> _TO BE DONE_
Could you render the lines from the very first one through the line containing "Click the zoom out", both included, as a numbered list with any blank lines left out?

> _ENTRIES SHOWN_
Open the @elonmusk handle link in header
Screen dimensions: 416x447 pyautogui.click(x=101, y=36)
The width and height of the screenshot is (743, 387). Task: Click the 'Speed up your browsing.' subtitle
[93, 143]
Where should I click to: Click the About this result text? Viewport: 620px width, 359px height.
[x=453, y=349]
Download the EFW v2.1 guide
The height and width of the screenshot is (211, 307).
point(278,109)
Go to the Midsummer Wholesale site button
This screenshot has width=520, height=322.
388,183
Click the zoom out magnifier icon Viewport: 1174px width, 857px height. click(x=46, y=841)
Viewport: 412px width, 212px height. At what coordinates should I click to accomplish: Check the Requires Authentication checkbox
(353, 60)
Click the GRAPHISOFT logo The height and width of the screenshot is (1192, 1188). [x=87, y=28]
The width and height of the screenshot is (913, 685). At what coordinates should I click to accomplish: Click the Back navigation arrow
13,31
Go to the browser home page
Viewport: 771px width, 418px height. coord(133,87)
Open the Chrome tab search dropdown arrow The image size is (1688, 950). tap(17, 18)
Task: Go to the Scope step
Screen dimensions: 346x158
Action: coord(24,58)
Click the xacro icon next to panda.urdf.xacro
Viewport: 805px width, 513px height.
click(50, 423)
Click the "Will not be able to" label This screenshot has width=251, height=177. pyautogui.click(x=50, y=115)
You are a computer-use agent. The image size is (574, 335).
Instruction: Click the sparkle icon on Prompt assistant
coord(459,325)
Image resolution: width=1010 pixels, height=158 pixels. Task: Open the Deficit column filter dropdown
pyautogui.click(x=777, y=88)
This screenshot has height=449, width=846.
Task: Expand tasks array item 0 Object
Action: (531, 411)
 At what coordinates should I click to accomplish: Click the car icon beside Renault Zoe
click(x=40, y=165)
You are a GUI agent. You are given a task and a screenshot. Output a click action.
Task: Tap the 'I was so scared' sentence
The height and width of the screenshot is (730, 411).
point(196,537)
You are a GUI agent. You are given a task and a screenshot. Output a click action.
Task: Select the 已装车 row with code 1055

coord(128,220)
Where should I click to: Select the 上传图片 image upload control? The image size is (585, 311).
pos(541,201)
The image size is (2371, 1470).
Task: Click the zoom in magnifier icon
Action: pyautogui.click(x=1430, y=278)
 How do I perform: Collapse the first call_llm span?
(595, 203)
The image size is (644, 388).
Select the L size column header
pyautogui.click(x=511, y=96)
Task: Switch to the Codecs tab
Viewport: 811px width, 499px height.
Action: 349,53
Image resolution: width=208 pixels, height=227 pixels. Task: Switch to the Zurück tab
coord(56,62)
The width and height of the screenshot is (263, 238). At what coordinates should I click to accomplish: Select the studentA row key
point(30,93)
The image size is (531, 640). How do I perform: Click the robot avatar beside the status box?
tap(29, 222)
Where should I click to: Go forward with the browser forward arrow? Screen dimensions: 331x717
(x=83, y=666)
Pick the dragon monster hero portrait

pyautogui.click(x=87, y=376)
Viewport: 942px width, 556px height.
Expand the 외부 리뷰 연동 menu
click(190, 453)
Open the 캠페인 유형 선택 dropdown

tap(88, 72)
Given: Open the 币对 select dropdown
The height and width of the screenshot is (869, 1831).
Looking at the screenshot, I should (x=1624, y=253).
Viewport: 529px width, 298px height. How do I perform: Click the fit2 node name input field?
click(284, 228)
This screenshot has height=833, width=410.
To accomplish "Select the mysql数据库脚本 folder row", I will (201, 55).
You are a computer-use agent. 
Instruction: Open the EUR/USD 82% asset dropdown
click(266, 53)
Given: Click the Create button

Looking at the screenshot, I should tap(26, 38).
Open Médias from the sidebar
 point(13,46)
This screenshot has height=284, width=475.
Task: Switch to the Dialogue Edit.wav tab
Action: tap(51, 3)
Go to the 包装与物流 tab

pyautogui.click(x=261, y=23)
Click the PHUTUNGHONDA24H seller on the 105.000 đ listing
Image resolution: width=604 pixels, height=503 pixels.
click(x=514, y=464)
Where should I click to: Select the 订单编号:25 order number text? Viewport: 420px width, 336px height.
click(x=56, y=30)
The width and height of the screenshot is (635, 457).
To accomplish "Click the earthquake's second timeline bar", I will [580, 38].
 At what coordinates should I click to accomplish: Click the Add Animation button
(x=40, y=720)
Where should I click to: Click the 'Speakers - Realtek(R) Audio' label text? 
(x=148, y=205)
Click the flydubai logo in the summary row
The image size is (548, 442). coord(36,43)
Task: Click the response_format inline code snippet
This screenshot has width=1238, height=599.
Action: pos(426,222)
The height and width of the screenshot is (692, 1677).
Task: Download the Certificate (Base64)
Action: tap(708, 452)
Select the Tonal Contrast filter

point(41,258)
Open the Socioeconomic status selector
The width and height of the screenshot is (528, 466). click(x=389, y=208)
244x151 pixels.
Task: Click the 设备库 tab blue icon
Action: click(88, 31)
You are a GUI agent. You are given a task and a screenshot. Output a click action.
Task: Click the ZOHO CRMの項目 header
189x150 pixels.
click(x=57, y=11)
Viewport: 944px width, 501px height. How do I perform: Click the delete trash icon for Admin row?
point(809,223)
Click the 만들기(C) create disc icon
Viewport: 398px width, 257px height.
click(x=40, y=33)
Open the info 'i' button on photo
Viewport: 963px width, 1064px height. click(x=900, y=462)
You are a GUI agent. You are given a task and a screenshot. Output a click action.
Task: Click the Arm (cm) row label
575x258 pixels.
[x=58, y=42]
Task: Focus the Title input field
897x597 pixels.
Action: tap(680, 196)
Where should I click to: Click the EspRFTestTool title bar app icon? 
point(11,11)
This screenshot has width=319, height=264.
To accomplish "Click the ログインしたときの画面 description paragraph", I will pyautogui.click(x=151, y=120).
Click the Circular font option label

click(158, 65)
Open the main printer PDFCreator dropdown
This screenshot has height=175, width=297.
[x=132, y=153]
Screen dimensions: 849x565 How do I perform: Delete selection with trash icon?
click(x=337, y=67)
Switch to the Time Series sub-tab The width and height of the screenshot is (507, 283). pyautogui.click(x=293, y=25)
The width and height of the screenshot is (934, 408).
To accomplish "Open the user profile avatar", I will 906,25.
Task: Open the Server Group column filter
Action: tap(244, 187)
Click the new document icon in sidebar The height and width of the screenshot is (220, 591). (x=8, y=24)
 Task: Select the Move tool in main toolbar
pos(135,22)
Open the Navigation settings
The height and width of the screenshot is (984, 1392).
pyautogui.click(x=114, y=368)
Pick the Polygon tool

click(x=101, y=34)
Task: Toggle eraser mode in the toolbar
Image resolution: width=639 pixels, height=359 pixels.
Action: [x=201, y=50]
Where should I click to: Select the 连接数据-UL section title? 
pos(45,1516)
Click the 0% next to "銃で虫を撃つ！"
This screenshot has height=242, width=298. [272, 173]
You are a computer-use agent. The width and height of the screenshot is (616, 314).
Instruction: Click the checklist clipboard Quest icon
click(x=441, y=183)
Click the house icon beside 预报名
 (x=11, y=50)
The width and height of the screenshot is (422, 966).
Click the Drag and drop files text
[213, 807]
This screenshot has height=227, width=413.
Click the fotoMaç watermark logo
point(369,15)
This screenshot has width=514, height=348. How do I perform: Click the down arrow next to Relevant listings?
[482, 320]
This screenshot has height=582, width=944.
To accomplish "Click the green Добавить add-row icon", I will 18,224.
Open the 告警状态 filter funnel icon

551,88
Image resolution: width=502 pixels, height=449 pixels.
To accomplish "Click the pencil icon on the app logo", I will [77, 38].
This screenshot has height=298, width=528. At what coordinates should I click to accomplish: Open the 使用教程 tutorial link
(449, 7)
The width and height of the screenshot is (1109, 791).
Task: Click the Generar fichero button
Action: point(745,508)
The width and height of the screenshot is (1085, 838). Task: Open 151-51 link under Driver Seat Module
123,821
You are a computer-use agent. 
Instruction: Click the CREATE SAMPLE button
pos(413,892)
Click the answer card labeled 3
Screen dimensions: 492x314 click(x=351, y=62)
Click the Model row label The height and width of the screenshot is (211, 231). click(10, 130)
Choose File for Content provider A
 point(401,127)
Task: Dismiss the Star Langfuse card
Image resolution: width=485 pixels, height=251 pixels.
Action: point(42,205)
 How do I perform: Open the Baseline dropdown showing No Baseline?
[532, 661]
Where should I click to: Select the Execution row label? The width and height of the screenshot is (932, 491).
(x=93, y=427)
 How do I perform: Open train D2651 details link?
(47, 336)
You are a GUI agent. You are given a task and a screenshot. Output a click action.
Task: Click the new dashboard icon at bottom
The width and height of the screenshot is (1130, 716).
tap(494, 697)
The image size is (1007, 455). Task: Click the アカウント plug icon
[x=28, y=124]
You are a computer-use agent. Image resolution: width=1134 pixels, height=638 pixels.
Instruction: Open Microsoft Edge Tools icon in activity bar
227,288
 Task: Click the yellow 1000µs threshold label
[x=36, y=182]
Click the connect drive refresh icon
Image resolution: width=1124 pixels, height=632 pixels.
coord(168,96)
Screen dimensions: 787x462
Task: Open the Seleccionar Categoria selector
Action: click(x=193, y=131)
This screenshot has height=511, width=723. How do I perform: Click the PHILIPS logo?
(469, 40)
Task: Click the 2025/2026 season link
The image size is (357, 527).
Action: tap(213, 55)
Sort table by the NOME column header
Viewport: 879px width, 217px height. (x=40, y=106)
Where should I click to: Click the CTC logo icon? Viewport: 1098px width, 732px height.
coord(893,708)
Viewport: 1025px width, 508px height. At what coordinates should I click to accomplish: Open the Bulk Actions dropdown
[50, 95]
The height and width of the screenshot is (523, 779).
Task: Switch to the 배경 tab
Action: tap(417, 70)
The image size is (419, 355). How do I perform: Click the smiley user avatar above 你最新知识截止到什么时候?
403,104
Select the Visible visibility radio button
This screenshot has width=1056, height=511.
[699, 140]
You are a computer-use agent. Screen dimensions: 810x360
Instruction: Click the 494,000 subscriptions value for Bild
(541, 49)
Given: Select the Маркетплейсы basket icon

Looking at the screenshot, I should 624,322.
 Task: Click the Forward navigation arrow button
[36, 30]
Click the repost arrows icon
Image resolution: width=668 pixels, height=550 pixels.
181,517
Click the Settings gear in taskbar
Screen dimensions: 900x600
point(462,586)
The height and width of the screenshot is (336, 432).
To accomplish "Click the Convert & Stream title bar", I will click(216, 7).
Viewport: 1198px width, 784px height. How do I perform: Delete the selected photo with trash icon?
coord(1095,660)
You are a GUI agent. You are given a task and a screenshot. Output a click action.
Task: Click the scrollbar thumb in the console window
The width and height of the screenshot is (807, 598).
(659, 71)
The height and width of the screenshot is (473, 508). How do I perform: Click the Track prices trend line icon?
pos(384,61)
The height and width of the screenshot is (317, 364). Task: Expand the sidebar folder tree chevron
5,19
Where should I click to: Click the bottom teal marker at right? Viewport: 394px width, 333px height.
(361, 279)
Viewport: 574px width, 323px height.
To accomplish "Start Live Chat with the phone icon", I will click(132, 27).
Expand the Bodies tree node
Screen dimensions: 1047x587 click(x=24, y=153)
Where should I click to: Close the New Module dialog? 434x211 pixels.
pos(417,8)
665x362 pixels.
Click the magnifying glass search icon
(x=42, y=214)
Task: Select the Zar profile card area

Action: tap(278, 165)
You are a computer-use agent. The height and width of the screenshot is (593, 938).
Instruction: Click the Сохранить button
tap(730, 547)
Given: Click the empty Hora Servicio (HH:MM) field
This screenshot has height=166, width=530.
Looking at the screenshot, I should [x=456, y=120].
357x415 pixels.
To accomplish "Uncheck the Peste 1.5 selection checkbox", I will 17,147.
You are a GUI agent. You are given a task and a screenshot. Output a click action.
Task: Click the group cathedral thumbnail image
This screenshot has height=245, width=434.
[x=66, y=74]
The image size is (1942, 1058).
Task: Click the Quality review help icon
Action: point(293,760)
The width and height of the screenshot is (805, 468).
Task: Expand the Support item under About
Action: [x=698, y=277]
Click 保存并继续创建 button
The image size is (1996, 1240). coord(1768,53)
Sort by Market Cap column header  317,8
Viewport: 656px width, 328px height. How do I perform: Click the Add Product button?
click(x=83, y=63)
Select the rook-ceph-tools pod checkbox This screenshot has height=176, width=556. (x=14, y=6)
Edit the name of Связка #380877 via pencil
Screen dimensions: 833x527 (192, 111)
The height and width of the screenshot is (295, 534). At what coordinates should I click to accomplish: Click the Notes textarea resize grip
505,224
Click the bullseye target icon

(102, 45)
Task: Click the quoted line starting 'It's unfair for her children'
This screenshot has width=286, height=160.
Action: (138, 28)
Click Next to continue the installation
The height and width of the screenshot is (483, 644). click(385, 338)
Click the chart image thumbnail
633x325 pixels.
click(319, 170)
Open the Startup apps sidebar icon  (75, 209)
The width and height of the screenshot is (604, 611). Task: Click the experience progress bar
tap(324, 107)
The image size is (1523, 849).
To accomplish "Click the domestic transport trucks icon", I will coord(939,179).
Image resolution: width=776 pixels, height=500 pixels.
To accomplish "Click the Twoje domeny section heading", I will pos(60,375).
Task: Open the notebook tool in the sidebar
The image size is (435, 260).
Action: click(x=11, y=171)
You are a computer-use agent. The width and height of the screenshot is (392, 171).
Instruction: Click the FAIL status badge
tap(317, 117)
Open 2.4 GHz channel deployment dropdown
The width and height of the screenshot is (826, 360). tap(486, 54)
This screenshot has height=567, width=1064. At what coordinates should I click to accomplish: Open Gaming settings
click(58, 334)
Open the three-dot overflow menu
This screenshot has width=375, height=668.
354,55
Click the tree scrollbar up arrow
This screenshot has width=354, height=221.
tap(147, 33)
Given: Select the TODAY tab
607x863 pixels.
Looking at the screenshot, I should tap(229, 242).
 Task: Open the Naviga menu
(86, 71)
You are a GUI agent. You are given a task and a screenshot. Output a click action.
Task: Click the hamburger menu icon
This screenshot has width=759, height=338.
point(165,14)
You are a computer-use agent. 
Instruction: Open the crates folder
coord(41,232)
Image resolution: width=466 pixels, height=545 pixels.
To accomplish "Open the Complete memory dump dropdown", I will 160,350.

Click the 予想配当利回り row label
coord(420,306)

> _FULL RESPONSE_
1. Open the @elonmusk handle link in header
2. Screen dimensions: 416x447 pyautogui.click(x=101, y=36)
3. The width and height of the screenshot is (743, 387). Task: Click the 'Speed up your browsing.' subtitle
4. [93, 143]
5. Where should I click to: Click the About this result text? Viewport: 620px width, 359px height.
6. [x=453, y=349]
7. Download the EFW v2.1 guide
8. The height and width of the screenshot is (211, 307).
9. point(278,109)
10. Go to the Midsummer Wholesale site button
11. This screenshot has width=520, height=322.
12. 388,183
13. Click the zoom out magnifier icon Viewport: 1174px width, 857px height. click(x=46, y=841)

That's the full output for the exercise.